Debajo de un código que funciona para mí. La asignación de canales DMA es crítica. DMA1 canal 4 para solicitud de SPI2 RX y DMA1 canal 5 para solicitud de SPI2 TX. Ver aquí, página 147:

  

enlace

uint16_t SPIReceivedValue[2];
uint16_t SPITransmittedValue[2] = {0xFF00,0x00FF};

void SPI_Slave_and_DMA_Configuration(void)
{
    SPI_InitTypeDef SPI_InitStructure; //Variable used to setup the SPI
    DMA_InitTypeDef DMA_InitStructure; //Variable used to setup the DMA


    //--Enable the SPI2 periph
    RCC_APB1PeriphClockCmd(RCC_APB1Periph_SPI2, ENABLE);

    // Reset SPI Interface
    SPI_I2S_DeInit(SPI2);

    //== SPI2 configuration
    SPI_StructInit(&SPI_InitStructure);
    SPI_InitStructure.SPI_Direction = SPI_Direction_2Lines_FullDuplex;
    SPI_InitStructure.SPI_Mode = SPI_Mode_Slave;
    SPI_InitStructure.SPI_DataSize = SPI_DataSize_16b;
    SPI_InitStructure.SPI_CPOL = SPI_CPOL_Low;
    SPI_InitStructure.SPI_CPHA = SPI_CPHA_1Edge;
    SPI_InitStructure.SPI_NSS = SPI_NSS_Hard;
    SPI_InitStructure.SPI_FirstBit = SPI_FirstBit_MSB;
    SPI_InitStructure.SPI_BaudRatePrescaler = SPI_BaudRatePrescaler_2;
    SPI_InitStructure.SPI_CRCPolynomial = 7;
    SPI_Init(SPI2, &SPI_InitStructure);


    //--Enable DMA1 clock--
    RCC_AHBPeriphClockCmd(RCC_AHBPeriph_DMA1, ENABLE);

    //==Configure DMA1 - Channel4== (SPI -> memory)

» **Tarea asignada A**: Según el extracto sobre SPI y DMA, ¿qué canal de DMA1 se usa para la solicitud de SPI2 TX?
» **Tarea asignada B**: Reproduce el extracto sobre SPI y DMA desde "Debajo de un" hasta "void SPI_Slave_and_DMA_Configuration(void)", ambos incluidos, cambiando "crítica" por "fundamental".
» **Tarea asignada C**: Retoma, por favor, el extracto sobre SPI y DMA a partir del punto en que termina.

» **Información mostrada**:
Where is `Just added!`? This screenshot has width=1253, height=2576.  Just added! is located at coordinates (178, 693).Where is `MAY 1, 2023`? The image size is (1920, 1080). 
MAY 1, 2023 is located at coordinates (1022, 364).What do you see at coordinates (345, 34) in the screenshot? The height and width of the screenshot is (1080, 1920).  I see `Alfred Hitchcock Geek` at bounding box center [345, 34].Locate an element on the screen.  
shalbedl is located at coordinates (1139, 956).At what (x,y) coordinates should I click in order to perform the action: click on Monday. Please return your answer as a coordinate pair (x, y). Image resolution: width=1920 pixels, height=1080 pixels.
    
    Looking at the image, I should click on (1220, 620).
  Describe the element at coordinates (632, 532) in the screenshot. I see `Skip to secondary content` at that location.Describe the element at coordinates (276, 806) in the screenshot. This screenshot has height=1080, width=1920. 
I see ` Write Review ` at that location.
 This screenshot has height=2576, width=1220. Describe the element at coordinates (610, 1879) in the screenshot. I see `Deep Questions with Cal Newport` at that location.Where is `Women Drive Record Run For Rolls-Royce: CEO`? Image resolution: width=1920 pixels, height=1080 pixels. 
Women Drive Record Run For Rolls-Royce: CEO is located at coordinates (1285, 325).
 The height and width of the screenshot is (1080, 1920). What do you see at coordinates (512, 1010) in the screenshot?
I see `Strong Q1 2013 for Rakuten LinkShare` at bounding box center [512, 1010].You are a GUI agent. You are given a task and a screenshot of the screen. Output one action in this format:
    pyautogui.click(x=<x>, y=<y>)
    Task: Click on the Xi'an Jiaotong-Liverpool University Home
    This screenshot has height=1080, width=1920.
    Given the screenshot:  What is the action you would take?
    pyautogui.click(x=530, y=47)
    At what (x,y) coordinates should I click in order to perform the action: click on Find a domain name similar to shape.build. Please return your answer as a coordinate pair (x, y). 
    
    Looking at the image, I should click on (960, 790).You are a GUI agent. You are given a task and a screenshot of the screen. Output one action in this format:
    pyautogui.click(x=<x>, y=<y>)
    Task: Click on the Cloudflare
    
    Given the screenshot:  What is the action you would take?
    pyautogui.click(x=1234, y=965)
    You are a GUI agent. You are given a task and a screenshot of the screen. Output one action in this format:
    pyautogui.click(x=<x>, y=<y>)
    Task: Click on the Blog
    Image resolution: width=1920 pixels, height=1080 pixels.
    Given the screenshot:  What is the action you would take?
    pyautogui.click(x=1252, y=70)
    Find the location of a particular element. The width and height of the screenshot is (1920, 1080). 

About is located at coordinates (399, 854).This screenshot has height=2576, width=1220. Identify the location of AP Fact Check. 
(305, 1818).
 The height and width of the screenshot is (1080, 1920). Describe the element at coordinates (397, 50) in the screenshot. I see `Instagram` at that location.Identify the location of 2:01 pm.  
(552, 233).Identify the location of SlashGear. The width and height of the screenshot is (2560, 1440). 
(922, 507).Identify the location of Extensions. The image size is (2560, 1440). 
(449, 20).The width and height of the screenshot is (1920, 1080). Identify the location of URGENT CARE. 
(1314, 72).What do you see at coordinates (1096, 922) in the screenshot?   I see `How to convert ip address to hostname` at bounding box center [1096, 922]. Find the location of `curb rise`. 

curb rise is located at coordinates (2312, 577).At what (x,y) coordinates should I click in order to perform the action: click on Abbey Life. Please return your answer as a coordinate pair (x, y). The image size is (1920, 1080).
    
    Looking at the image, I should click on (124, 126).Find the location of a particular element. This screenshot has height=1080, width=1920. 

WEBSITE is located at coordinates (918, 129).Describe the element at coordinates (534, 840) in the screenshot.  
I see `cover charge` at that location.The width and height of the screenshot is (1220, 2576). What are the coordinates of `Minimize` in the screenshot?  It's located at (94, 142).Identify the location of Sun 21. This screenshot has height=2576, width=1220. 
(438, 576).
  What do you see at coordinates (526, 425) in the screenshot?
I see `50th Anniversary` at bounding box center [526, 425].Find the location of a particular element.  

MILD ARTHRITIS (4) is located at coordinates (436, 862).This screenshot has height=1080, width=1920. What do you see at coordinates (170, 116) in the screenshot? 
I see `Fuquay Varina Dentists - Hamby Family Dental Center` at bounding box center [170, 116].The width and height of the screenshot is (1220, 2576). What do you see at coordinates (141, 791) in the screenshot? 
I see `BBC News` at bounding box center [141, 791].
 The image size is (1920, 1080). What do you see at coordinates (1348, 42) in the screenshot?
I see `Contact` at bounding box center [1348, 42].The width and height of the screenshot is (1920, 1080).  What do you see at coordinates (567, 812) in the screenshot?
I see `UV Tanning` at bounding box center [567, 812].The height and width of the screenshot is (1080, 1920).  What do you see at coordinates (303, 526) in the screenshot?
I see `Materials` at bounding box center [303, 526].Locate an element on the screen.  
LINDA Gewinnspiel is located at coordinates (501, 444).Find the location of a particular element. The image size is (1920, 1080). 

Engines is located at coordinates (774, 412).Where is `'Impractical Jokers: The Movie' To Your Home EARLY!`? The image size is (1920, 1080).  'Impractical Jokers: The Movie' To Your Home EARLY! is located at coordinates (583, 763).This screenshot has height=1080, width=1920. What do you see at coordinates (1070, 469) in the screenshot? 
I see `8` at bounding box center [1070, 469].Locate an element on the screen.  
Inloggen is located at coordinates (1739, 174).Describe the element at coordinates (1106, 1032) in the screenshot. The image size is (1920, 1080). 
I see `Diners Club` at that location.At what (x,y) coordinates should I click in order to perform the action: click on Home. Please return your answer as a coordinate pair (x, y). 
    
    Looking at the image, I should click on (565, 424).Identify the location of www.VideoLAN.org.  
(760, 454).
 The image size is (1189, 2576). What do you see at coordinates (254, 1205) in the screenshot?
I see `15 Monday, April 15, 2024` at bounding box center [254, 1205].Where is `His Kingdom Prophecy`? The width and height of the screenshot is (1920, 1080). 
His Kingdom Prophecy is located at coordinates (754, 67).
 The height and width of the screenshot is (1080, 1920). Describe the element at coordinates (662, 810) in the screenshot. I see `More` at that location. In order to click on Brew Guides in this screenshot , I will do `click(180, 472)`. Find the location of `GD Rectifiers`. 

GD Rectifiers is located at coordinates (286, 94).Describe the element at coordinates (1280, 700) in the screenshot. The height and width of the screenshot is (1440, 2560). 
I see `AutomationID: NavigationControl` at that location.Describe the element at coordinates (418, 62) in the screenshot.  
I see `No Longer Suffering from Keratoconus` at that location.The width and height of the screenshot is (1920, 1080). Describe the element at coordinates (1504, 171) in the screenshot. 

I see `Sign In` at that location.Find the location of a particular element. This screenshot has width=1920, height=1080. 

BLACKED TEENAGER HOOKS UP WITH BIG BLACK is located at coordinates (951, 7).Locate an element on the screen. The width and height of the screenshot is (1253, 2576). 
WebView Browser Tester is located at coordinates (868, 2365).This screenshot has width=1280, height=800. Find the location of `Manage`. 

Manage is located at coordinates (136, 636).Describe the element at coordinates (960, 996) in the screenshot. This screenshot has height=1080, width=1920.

» **Respuesta escrita A**: El canal 5 de DMA1.

» **Respuesta escrita B**:
Debajo de un código que funciona para mí. La asignación de canales DMA es fundamental. DMA1 canal 4 para solicitud de SPI2 RX y DMA1 canal 5 para solicitud de SPI2 TX. Ver aquí, página 147:

  

enlace

uint16_t SPIReceivedValue[2];
uint16_t SPITransmittedValue[2] = {0xFF00,0x00FF};

void SPI_Slave_and_DMA_Configuration(void)

» **Respuesta escrita C**:
    DMA_DeInit(DMA1_Channel4); //Set DMA registers to default values
    DMA_StructInit(&DMA_InitStructure);
    DMA_InitStructure.DMA_PeripheralBaseAddr = (uint32_t)&SPI2->DR; //Address of peripheral the DMA must map to
    DMA_InitStructure.DMA_MemoryBaseAddr = (uint32_t)&SPIReceivedValue[0]; //Variable to which received data will be stored
    DMA_InitStructure.DMA_DIR = DMA_DIR_PeripheralSRC;
    DMA_InitStructure.DMA_BufferSize = 2; //Buffer size
    DMA_InitStructure.DMA_PeripheralInc = DMA_PeripheralInc_Disable;
    DMA_InitStructure.DMA_MemoryInc = DMA_MemoryInc_Enable;
    DMA_InitStructure.DMA_PeripheralDataSize = DMA_PeripheralDataSize_HalfWord;
    DMA_InitStructure.DMA_MemoryDataSize = DMA_MemoryDataSize_HalfWord;
    DMA_InitStructure.DMA_Mode = DMA_Mode_Circular;
    DMA_InitStructure.DMA_Priority = DMA_Priority_High;
    DMA_InitStructure.DMA_M2M = DMA_M2M_Disable;
    DMA_Init(DMA1_Channel4, &DMA_InitStructure); //Initialise the DMA
    DMA_Cmd(DMA1_Channel4, ENABLE); //Enable the DMA1 - Channel4         

    //==Configure DMA1 - Channel5== (memory -> SPI)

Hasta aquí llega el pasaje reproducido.